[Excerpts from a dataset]
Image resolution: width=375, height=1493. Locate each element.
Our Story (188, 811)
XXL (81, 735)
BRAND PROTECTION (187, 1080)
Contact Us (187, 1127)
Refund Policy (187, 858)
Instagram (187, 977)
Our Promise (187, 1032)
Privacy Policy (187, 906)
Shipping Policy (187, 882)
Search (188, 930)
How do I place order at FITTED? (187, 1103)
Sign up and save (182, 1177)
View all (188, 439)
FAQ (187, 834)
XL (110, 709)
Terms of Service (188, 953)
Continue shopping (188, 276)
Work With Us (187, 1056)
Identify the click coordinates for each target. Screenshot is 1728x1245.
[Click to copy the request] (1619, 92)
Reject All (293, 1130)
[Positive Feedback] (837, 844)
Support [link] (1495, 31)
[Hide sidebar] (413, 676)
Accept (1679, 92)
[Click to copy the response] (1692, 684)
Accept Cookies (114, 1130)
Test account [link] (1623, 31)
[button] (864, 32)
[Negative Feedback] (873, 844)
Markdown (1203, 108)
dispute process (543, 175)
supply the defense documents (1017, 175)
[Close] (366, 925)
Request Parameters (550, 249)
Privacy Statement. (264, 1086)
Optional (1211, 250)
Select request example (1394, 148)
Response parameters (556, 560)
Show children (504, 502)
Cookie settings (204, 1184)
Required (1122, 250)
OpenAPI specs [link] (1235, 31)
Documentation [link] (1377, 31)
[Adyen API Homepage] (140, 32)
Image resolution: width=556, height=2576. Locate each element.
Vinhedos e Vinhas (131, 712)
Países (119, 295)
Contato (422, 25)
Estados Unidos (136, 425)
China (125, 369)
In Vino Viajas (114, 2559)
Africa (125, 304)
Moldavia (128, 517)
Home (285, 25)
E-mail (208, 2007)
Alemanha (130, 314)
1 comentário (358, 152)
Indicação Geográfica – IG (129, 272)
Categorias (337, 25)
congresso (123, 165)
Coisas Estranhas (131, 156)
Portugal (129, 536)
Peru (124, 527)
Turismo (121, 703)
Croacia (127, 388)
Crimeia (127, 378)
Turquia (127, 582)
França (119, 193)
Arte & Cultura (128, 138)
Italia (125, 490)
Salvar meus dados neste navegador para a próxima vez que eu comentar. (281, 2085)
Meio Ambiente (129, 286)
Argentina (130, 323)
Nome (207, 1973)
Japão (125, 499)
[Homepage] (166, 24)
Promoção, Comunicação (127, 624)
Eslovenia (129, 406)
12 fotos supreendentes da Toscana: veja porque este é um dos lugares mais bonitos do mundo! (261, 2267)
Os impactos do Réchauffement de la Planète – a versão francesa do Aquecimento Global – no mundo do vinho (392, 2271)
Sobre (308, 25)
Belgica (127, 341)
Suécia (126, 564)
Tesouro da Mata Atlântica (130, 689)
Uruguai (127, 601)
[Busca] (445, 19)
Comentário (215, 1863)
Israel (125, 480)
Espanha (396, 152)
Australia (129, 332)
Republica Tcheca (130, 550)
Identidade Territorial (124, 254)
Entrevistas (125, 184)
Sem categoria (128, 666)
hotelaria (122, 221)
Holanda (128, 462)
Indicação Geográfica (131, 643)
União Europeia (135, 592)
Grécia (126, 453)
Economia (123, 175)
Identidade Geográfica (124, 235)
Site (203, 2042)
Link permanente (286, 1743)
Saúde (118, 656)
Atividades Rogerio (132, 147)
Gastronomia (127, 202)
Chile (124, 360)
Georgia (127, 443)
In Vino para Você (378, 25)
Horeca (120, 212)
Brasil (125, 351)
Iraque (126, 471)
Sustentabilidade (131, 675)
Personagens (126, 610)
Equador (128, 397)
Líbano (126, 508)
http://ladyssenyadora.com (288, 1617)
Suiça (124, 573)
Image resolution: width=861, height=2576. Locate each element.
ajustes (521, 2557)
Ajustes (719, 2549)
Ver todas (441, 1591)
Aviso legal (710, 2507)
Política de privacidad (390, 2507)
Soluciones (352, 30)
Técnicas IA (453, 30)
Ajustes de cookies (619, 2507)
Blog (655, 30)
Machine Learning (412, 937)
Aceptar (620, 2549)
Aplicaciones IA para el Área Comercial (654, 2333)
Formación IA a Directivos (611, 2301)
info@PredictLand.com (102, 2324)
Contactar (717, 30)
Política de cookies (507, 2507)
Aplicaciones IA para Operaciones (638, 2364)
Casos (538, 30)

Instructions for the task: Your task is to reproduce exactly the lines that begin with the one containing "info@PredictLand.com (102, 2324)" and continue to the end of the data, both ends included.

Result below:
info@PredictLand.com (102, 2324)
Contactar (717, 30)
Política de cookies (507, 2507)
Aplicaciones IA para Operaciones (638, 2364)
Casos (538, 30)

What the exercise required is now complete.